## What this task involves
Exactly as shown below, retype every line of the data.

## Data under study
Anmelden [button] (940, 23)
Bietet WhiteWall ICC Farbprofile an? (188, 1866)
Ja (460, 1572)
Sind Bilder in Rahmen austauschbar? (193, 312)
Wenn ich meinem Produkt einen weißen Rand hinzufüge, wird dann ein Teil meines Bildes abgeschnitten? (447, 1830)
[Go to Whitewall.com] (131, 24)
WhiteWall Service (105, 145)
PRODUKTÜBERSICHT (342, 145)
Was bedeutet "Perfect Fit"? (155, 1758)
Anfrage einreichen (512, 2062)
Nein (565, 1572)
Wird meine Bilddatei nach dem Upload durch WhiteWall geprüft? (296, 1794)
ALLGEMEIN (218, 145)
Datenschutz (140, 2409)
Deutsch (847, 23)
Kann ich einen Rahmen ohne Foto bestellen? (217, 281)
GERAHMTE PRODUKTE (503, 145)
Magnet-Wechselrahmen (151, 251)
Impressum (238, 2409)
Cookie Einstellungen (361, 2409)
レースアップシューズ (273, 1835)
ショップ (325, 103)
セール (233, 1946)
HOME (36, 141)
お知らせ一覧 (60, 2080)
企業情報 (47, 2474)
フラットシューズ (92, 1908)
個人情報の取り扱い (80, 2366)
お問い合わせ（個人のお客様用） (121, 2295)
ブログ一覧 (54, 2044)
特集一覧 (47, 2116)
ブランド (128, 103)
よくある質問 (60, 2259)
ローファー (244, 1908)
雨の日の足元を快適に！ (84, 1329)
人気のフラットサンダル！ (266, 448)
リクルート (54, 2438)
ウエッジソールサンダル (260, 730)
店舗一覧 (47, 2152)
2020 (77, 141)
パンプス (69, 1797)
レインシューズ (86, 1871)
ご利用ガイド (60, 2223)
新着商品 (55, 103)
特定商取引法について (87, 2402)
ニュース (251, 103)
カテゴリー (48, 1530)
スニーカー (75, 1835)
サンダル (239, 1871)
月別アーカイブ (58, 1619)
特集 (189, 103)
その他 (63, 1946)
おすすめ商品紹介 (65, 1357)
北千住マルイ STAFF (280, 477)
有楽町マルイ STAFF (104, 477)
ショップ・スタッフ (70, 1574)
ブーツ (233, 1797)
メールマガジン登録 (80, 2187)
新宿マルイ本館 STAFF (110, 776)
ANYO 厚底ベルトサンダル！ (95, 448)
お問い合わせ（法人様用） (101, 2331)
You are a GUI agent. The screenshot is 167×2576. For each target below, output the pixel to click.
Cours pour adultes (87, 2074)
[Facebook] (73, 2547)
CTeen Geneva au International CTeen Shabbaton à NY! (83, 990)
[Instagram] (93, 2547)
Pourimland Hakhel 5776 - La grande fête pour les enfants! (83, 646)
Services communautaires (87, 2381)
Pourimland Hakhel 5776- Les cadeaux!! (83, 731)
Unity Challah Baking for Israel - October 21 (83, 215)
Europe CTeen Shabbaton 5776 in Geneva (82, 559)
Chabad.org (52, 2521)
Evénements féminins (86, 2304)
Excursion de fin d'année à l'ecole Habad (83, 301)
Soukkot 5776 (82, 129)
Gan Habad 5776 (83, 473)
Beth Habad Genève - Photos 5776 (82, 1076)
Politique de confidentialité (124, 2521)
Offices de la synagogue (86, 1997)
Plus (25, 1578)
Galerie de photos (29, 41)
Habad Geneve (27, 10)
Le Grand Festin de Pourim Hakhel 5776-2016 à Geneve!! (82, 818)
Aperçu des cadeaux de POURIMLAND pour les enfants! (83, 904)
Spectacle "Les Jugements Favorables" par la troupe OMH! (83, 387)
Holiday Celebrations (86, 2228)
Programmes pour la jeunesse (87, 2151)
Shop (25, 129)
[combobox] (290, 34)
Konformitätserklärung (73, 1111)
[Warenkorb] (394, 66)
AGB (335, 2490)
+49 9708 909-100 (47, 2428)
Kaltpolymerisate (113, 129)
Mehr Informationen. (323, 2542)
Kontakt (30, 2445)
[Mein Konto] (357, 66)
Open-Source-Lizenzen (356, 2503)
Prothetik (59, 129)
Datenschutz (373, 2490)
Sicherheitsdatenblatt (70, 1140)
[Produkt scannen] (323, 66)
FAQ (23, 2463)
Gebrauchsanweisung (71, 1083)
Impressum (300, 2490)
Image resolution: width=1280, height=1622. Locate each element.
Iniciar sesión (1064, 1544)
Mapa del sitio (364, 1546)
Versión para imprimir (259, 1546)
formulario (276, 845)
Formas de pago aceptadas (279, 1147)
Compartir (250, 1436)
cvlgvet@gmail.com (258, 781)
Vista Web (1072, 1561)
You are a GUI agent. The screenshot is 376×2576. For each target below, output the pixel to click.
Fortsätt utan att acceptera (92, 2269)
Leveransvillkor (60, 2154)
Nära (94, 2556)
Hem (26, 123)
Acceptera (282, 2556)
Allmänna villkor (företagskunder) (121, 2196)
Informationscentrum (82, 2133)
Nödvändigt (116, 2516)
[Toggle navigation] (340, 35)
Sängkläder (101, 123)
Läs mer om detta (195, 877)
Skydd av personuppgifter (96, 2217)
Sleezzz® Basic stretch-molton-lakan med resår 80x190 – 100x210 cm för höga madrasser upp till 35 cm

## Task answer
Anmelden [button] (940, 23)
Bietet WhiteWall ICC Farbprofile an? (188, 1866)
Ja (460, 1572)
Sind Bilder in Rahmen austauschbar? (193, 312)
Wenn ich meinem Produkt einen weißen Rand hinzufüge, wird dann ein Teil meines Bildes abgeschnitten? (447, 1830)
[Go to Whitewall.com] (131, 24)
WhiteWall Service (105, 145)
PRODUKTÜBERSICHT (342, 145)
Was bedeutet "Perfect Fit"? (155, 1758)
Anfrage einreichen (512, 2062)
Nein (565, 1572)
Wird meine Bilddatei nach dem Upload durch WhiteWall geprüft? (296, 1794)
ALLGEMEIN (218, 145)
Datenschutz (140, 2409)
Deutsch (847, 23)
Kann ich einen Rahmen ohne Foto bestellen? (217, 281)
GERAHMTE PRODUKTE (503, 145)
Magnet-Wechselrahmen (151, 251)
Impressum (238, 2409)
Cookie Einstellungen (361, 2409)
レースアップシューズ (273, 1835)
ショップ (325, 103)
セール (233, 1946)
HOME (36, 141)
お知らせ一覧 (60, 2080)
企業情報 (47, 2474)
フラットシューズ (92, 1908)
個人情報の取り扱い (80, 2366)
お問い合わせ（個人のお客様用） (121, 2295)
ブログ一覧 (54, 2044)
特集一覧 (47, 2116)
ブランド (128, 103)
よくある質問 (60, 2259)
ローファー (244, 1908)
雨の日の足元を快適に！ (84, 1329)
人気のフラットサンダル！ (266, 448)
リクルート (54, 2438)
ウエッジソールサンダル (260, 730)
店舗一覧 (47, 2152)
2020 (77, 141)
パンプス (69, 1797)
レインシューズ (86, 1871)
ご利用ガイド (60, 2223)
新着商品 (55, 103)
特定商取引法について (87, 2402)
ニュース (251, 103)
カテゴリー (48, 1530)
スニーカー (75, 1835)
サンダル (239, 1871)
月別アーカイブ (58, 1619)
特集 (189, 103)
その他 (63, 1946)
おすすめ商品紹介 (65, 1357)
北千住マルイ STAFF (280, 477)
有楽町マルイ STAFF (104, 477)
ショップ・スタッフ (70, 1574)
ブーツ (233, 1797)
メールマガジン登録 (80, 2187)
新宿マルイ本館 STAFF (110, 776)
ANYO 厚底ベルトサンダル！ (95, 448)
お問い合わせ（法人様用） (101, 2331)
You are a GUI agent. The screenshot is 167×2576. For each target below, output the pixel to click.
Cours pour adultes (87, 2074)
[Facebook] (73, 2547)
CTeen Geneva au International CTeen Shabbaton à NY! (83, 990)
[Instagram] (93, 2547)
Pourimland Hakhel 5776 - La grande fête pour les enfants! (83, 646)
Services communautaires (87, 2381)
Pourimland Hakhel 5776- Les cadeaux!! (83, 731)
Unity Challah Baking for Israel - October 21 (83, 215)
Europe CTeen Shabbaton 5776 in Geneva (82, 559)
Chabad.org (52, 2521)
Evénements féminins (86, 2304)
Excursion de fin d'année à l'ecole Habad (83, 301)
Soukkot 5776 (82, 129)
Gan Habad 5776 (83, 473)
Beth Habad Genève - Photos 5776 (82, 1076)
Politique de confidentialité (124, 2521)
Offices de la synagogue (86, 1997)
Plus (25, 1578)
Galerie de photos (29, 41)
Habad Geneve (27, 10)
Le Grand Festin de Pourim Hakhel 5776-2016 à Geneve!! (82, 818)
Aperçu des cadeaux de POURIMLAND pour les enfants! (83, 904)
Spectacle "Les Jugements Favorables" par la troupe OMH! (83, 387)
Holiday Celebrations (86, 2228)
Programmes pour la jeunesse (87, 2151)
Shop (25, 129)
[combobox] (290, 34)
Konformitätserklärung (73, 1111)
[Warenkorb] (394, 66)
AGB (335, 2490)
+49 9708 909-100 (47, 2428)
Kaltpolymerisate (113, 129)
Mehr Informationen. (323, 2542)
Kontakt (30, 2445)
[Mein Konto] (357, 66)
Open-Source-Lizenzen (356, 2503)
Prothetik (59, 129)
Datenschutz (373, 2490)
Sicherheitsdatenblatt (70, 1140)
[Produkt scannen] (323, 66)
FAQ (23, 2463)
Gebrauchsanweisung (71, 1083)
Impressum (300, 2490)
Image resolution: width=1280, height=1622. Locate each element.
Iniciar sesión (1064, 1544)
Mapa del sitio (364, 1546)
Versión para imprimir (259, 1546)
formulario (276, 845)
Formas de pago aceptadas (279, 1147)
Compartir (250, 1436)
cvlgvet@gmail.com (258, 781)
Vista Web (1072, 1561)
You are a GUI agent. The screenshot is 376×2576. For each target below, output the pixel to click.
Fortsätt utan att acceptera (92, 2269)
Leveransvillkor (60, 2154)
Nära (94, 2556)
Hem (26, 123)
Acceptera (282, 2556)
Allmänna villkor (företagskunder) (121, 2196)
Informationscentrum (82, 2133)
Nödvändigt (116, 2516)
[Toggle navigation] (340, 35)
Sängkläder (101, 123)
Läs mer om detta (195, 877)
Skydd av personuppgifter (96, 2217)
Sleezzz® Basic stretch-molton-lakan med resår 80x190 – 100x210 cm för höga madrasser upp till 35 cm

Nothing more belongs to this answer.